96.)Professor Snape definitely does not have pointed ears, and under no circumstances is he to be addressed as 'Spock'.
97.)I am not able to see the Grim Reaper, nor am I to claim that he is standing by the Headmaster, tapping an hourglass and looking at him impatiently. Or, for that matter, Harry Potter.
98.)When being interrogated by a member of staff, I am not to wave my hand and announce 'These are not the droids you are looking for'.
99.)Thestrals do not resemble the Muggle toys known as 'My Little Pony'.
100.)The four Houses are not the Morons, the Borons, the Smarts and the Junior Death Eaters.
101.)I will not claim there is a prequel to Hogwarts, A History that explains about Bilbo Baggins.
102.)I will not use the Marauder's Map for stalking purposes.
103.)I am not allowed to introduce Peeves to paintballing.
104.)I am not allowed to ask Professor Dumbledore if the size of his beard is 'compensating for something'.
105.)I will not create a betting pool on that Voldemort is Harry Potter's father.
106.)Professor Snape's proper given name is not Princess Silvermoon Fairywing GlimmerMcSparkles.
107.)I will not play the Imperial March theme for Professor Snape.
108.). - However, when Lucius Malfoy visits, I may play it.
109.)If I insist on carrying out my plans of producing "Riddle-de-dee: The Voldemort Musical", I will do so under a nom-de-plume.
110.) I will not attempt to recruit the title character to play himself. Even if he looks good in tap shoes.
111.)I should not refer to Malfoy, Crabbe and Goyle collectively as "Team Rocket" either.
112.)I am not a 'ninja sent here by Lord Voldemort to destroy Harry Potter' and should stop shouting this at meal times.

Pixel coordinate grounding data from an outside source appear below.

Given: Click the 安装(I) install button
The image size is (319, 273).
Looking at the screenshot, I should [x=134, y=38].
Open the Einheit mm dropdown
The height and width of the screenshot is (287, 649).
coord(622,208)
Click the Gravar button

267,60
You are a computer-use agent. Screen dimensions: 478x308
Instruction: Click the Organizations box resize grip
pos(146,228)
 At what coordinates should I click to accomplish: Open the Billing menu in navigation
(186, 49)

113.)It's not tasteful to approach Cho wearing a shirt that says All the good-looking ones die young with a picture of Cedric Diggory on it.

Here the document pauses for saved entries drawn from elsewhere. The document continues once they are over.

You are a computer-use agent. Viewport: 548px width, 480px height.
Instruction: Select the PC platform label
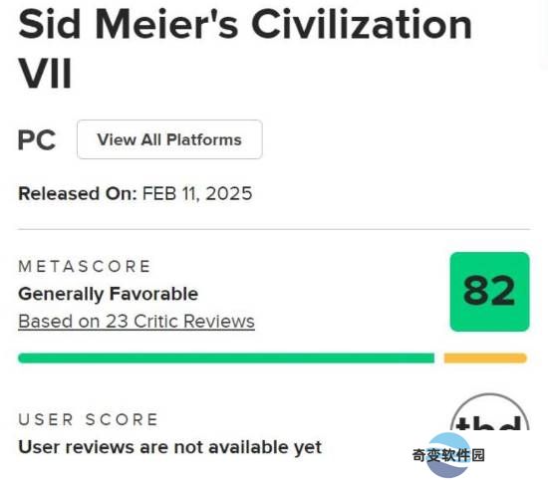pyautogui.click(x=37, y=140)
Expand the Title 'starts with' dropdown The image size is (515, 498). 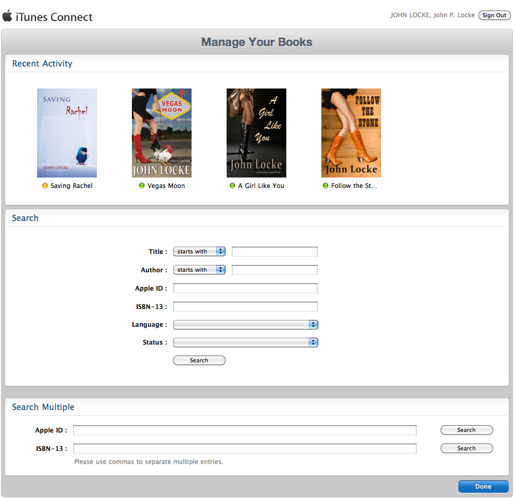(x=199, y=252)
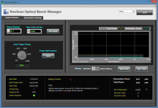Click the Auto Trigger Range knob
Image resolution: width=158 pixels, height=108 pixels.
coord(22,55)
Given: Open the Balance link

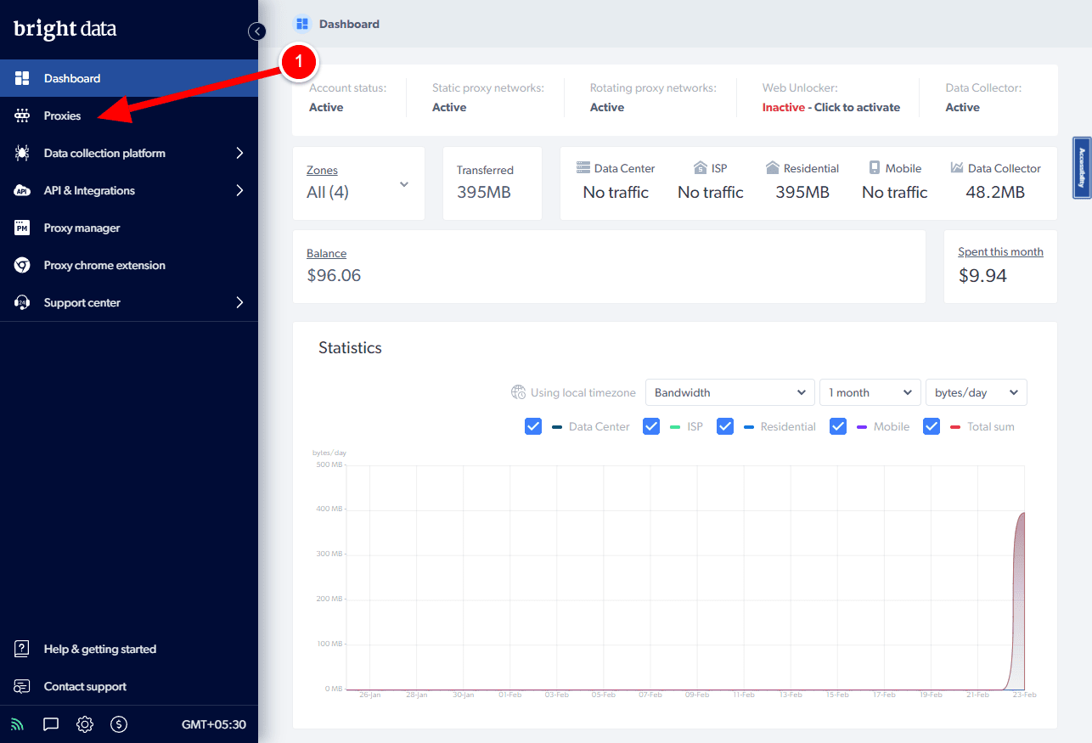Looking at the screenshot, I should (x=326, y=253).
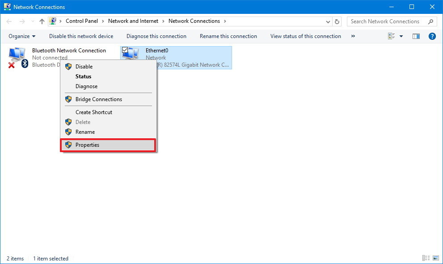Expand the change view options arrow
This screenshot has height=264, width=443.
pos(401,36)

114.)I will not yell "Hey look It's Lord Voldemort!" at Hogsmeade
115.)I will not tease Voldemort about the time he needed his pink flowery teddy bear to comfort him when he had that bad, bad nightmare about Harry
116.)I will not charm a poster of myself on Draco's wall, no matter how much I know he wants it.
117.) I will not put tape on my nose and tape my nose to pull it up and say I'm impersonating Voldemort. It's tacky.

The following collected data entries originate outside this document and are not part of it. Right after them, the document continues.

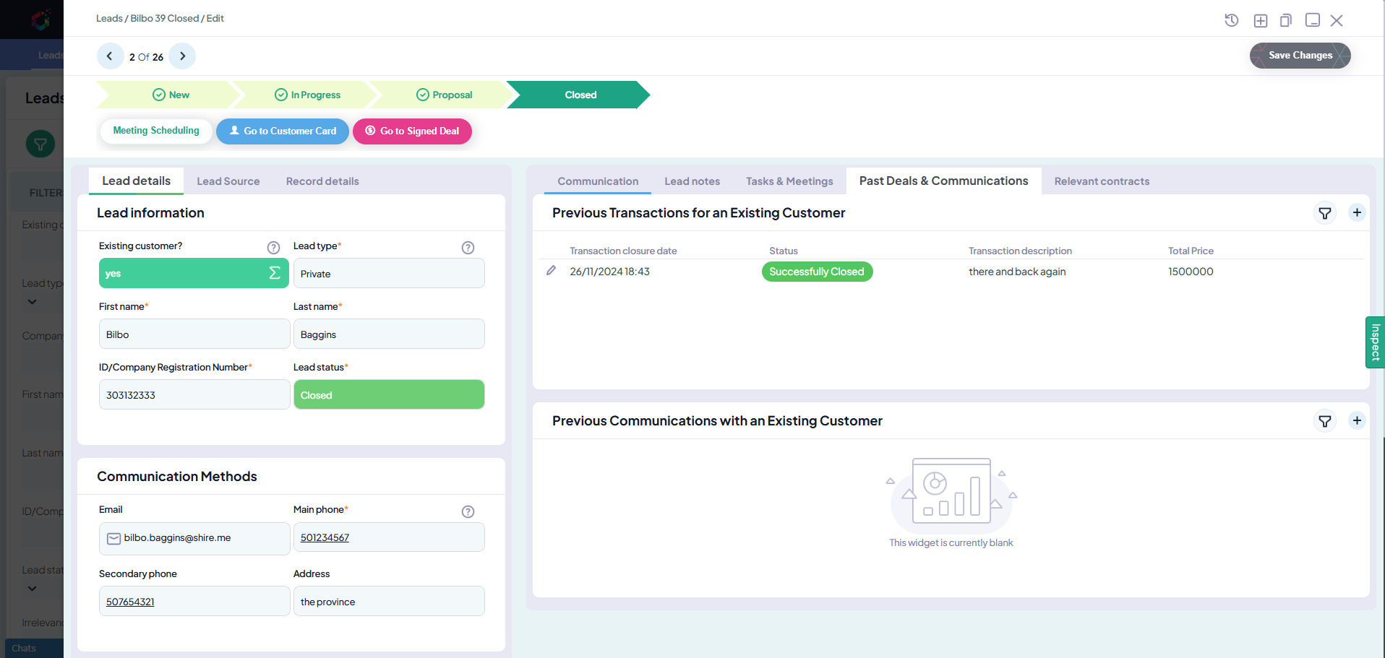Click the duplicate record icon

1286,20
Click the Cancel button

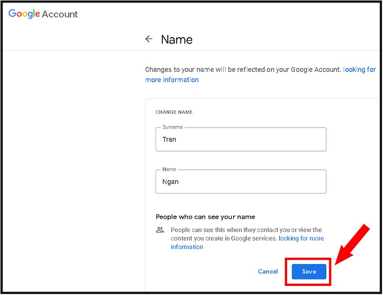pos(268,271)
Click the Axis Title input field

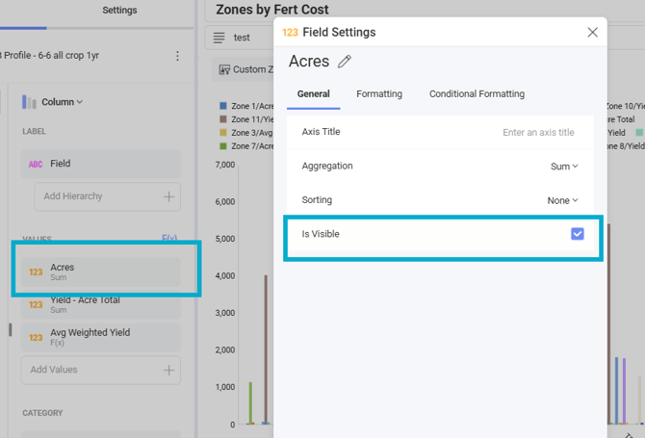[537, 133]
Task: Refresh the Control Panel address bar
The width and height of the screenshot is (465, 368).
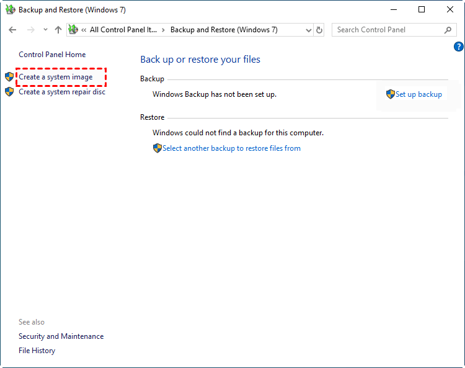Action: [319, 30]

118.) I will not ask Voldemort if he is starting a "noseless trend".
119.) I will not say noses are over-rated in front of Voldemort.
Make your wish when you have completed scrolling. Whatever age you are, is the number of minutes it will take for your wish to come true. ex.you are 25 years old, it will take 25 minutes for your wish to come true).
Go for it!
Congratulations! Your wish will now come true in your age minutes.
Now follow this carefully...it can be very rewarding!
If you repost this within the next 5 min. something major that you've been wanting will happen.
This is scary!
The phone will ring right after you repost!
Whoever said nothing is impossible never tried slamming a revolving door
That which does not kill me had better run damn fast.
Keep smiling; it makes people wonder what you're up to
i couldn't repair your brakes, so I made your horn louder.
Chaos, panic, pandemonium, my work here is done.
People who think they know everything annoy those of us who do.
I think that those stupid kids should just give that God-forsaken rabbit the Trix
Oh, good morning. I see the assassins have failed...
I would chop an arm off for you! Maybe not mine, but someones.
I'm NOT a diva, I'm just high matinence.
THINGS YOU DONT WANT TO HEAR DURING SURGERY
Kissing is healthy.
Pick up line comebacks, add to it
Man: Where have you been all my life?
Man: Haven't I seen you someplace before?
Man: Is this seat empty?
Man: Your place or mine?
Man: So, what do you do for a living?
Man: Hey baby, what's your sign?
Man: How do you like your eggs in the morning?
Man: Your body is like a temple.
Man: I would go to the end of the world for you.
Man: If I could see you naked, I'd die happy.
Man: If I could rearrange the alphabet I'd put u and i together
Man: Your eyes they're amazing.
Man: Do you have a map? Because I am lost in your eyes.
Man: Did it hurt when you fell from heaven?
"You! Off my planet!!" (I got that off of truelylostandfound's profile)
If you hear the song, Sexy Back and think, "What? Bringing Sexy back? Bitch, please, Sexy never left! I'm right here!" copy this onto your profile.